ISSN: 2167-0269
Samuel Arleo y Bruno Silva
Los sistemas de recomendación son herramientas y técnicas de software que buscan sugerir elementos que probablemente sean de interés para un usuario en particular. Estos sistemas son una parte clave de la mayoría de las aplicaciones de comercio electrónico, ya que facilitan a los usuarios encontrar productos que satisfagan sus necesidades mientras mejoran las ventas. Se han creado varios enfoques para determinar los usuarios’ preferencias trabajando con diferentes fuentes y tipos de información. El filtrado colaborativo utiliza el historial de calificaciones, los recomendadores basados en el contenido y el conocimiento funcionan con las características de los elementos, los sistemas conscientes del contexto brindan sugerencias basadas en los parámetros de la situación o las condiciones que rodean al usuario, mientras que el filtrado demográfico utiliza las características demográficas del usuario. Además, existen enfoques híbridos que fusionan dos o más técnicas para superar las deficiencias de cada método.
En este trabajo se estudia una aplicación de la selección dinámica al campo de los sistemas de recomendación. Esta estrategia de selección, tomada de Multiple Classifier Systems, consiste en seleccionar un conjunto específico de clasificadores para cada patrón de prueba.
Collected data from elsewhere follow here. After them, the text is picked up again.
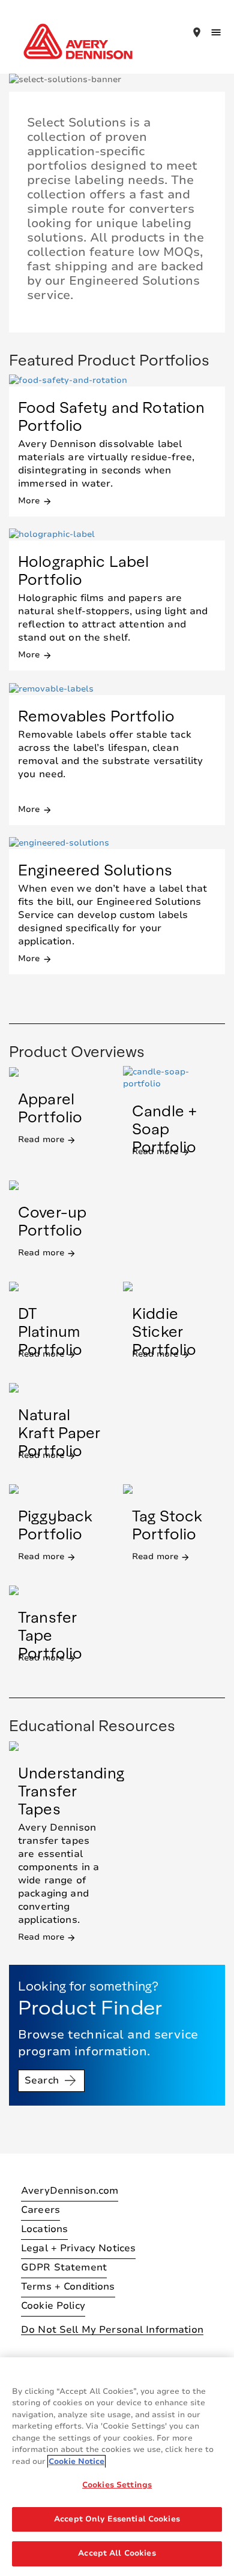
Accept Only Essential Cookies (117, 2519)
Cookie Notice (76, 2461)
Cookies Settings (117, 2485)
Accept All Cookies (116, 2553)
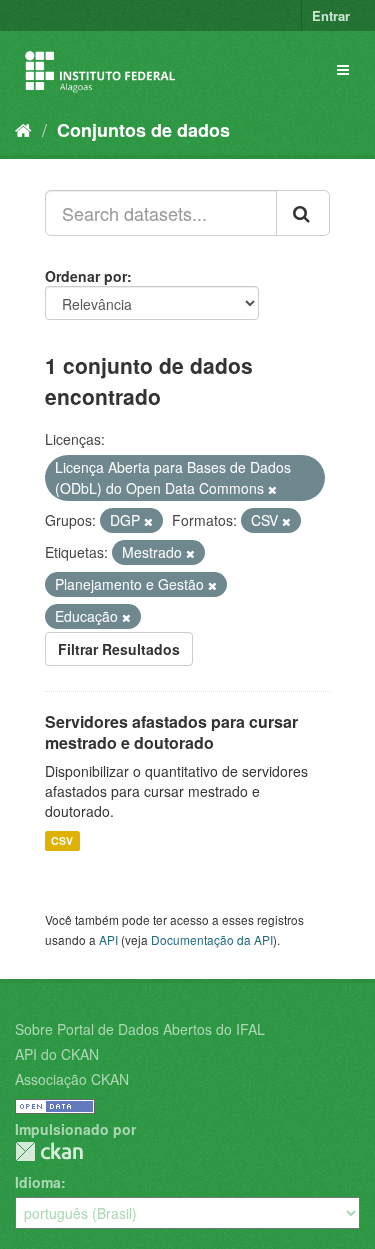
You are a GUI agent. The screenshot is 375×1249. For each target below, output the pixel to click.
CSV (62, 840)
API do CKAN (57, 1054)
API (108, 939)
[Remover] (272, 489)
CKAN (49, 1151)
Para adaptar esta noción al contexto de esta investigación, se propuso un sistema híbrido que busca seleccionar dinámicamente el mejor método de recomendación en cada predicción.
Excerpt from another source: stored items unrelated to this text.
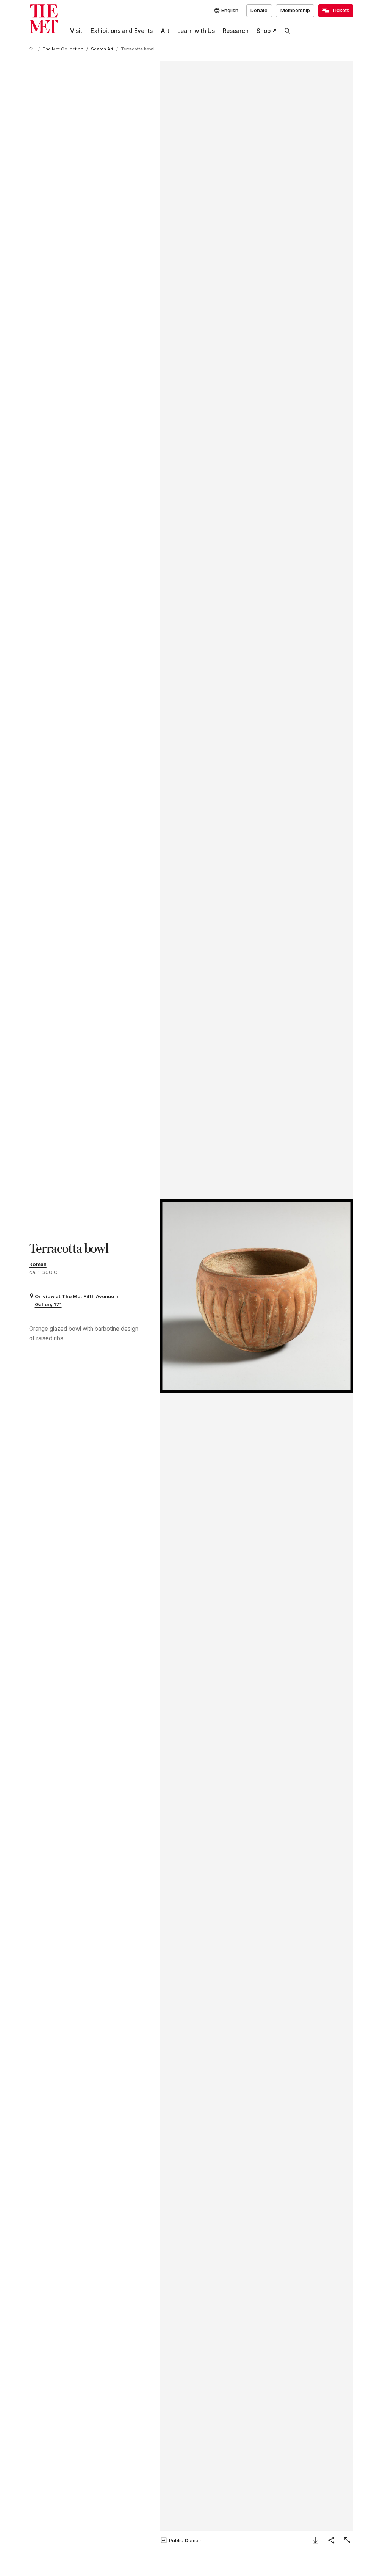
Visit (76, 31)
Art (165, 31)
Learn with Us (196, 31)
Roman (38, 1264)
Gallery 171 (48, 1304)
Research (236, 31)
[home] (32, 49)
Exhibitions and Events (122, 31)
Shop (264, 31)
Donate (259, 10)
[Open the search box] (287, 31)
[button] (256, 1296)
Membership (295, 10)
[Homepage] (43, 18)
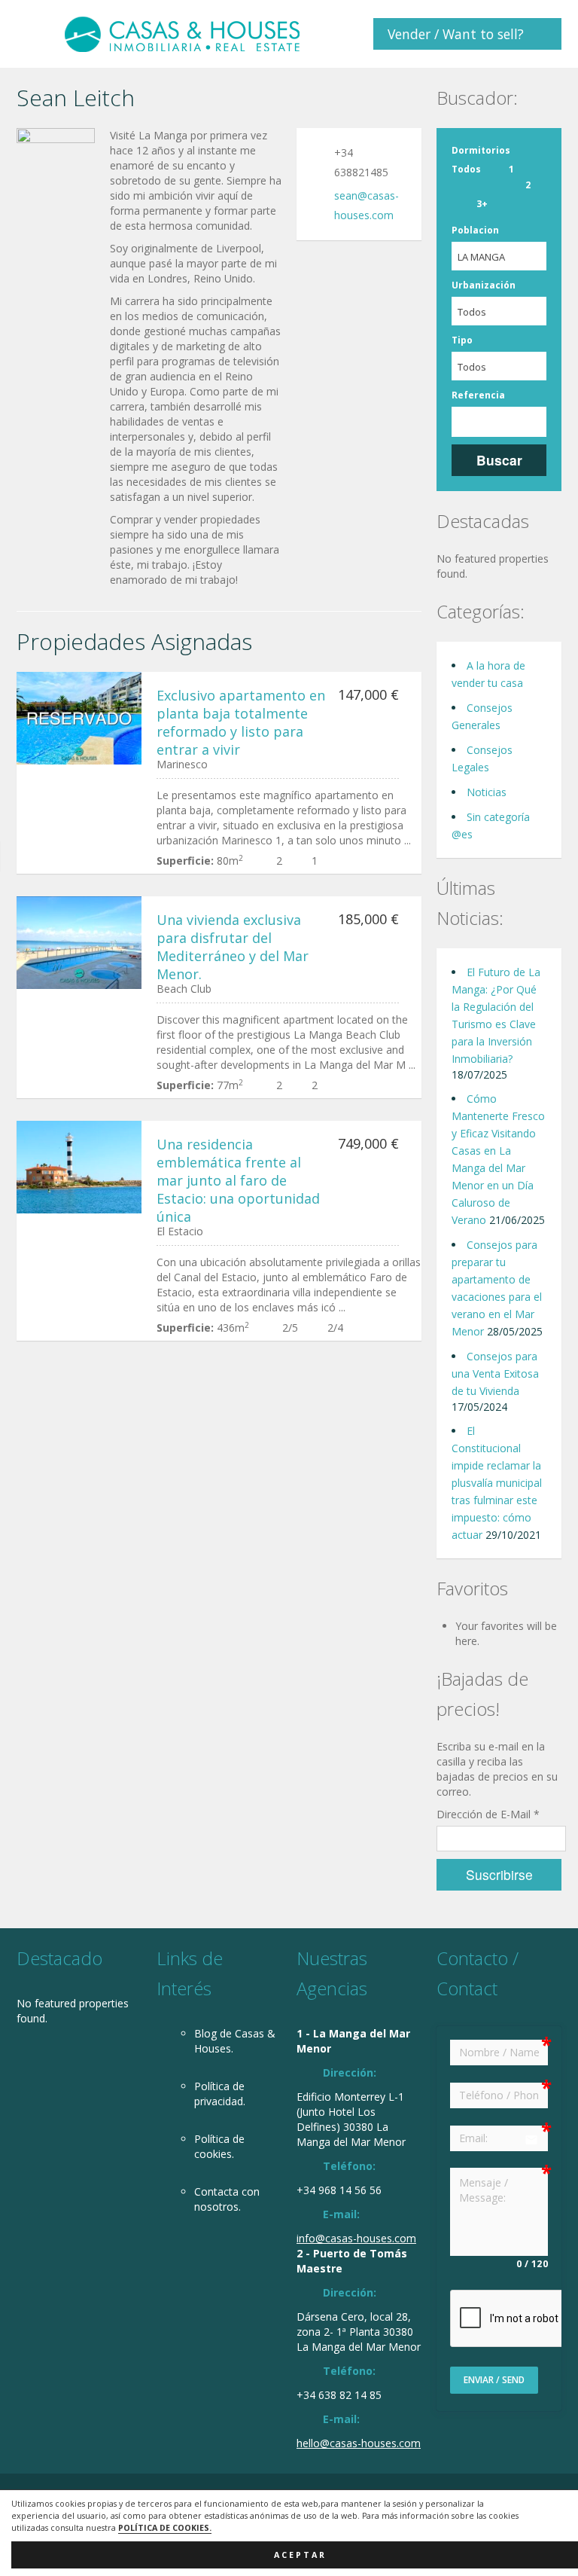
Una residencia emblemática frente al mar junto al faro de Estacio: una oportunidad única (238, 1180)
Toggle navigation (30, 36)
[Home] (182, 33)
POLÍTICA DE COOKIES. (164, 2528)
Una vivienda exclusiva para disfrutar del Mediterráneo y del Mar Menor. (233, 947)
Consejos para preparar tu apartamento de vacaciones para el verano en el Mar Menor (497, 1288)
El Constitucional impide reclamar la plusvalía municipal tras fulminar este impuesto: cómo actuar (497, 1483)
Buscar (499, 459)
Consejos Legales (482, 758)
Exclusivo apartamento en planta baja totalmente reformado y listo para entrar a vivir (241, 722)
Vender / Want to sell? (456, 34)
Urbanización (484, 285)
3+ (482, 203)
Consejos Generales (482, 716)
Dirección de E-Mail (488, 1814)
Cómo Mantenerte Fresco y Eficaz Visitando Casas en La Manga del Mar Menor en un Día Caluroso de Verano (498, 1159)
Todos (466, 169)
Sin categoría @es (491, 825)
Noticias (487, 792)
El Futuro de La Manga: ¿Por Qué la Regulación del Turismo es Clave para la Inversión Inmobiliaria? (496, 1015)
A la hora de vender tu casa (488, 674)
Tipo (462, 340)
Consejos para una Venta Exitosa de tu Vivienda (495, 1373)
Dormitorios (481, 150)
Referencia (478, 395)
Después de realizar experimentos, la aplicación de la selección dinámica no proporcionó ninguna mejora significativa. a las recomendaciones. Sin embargo, la inclusión de información demográfica y contextual en una base híbrida basada en contenido aumentó considerablemente la precisión del sistema. La solución final se evaluó utilizando conjuntos de datos que contenían reseñas de hoteles y libros. Los resultados mostraron que el recomendador es capaz de trabajar en escenarios relacionados con el turismo y que también se puede parametrizar a otros problemas de recomendación siempre que las características de contenido, demográficas o contextuales estén disponibles.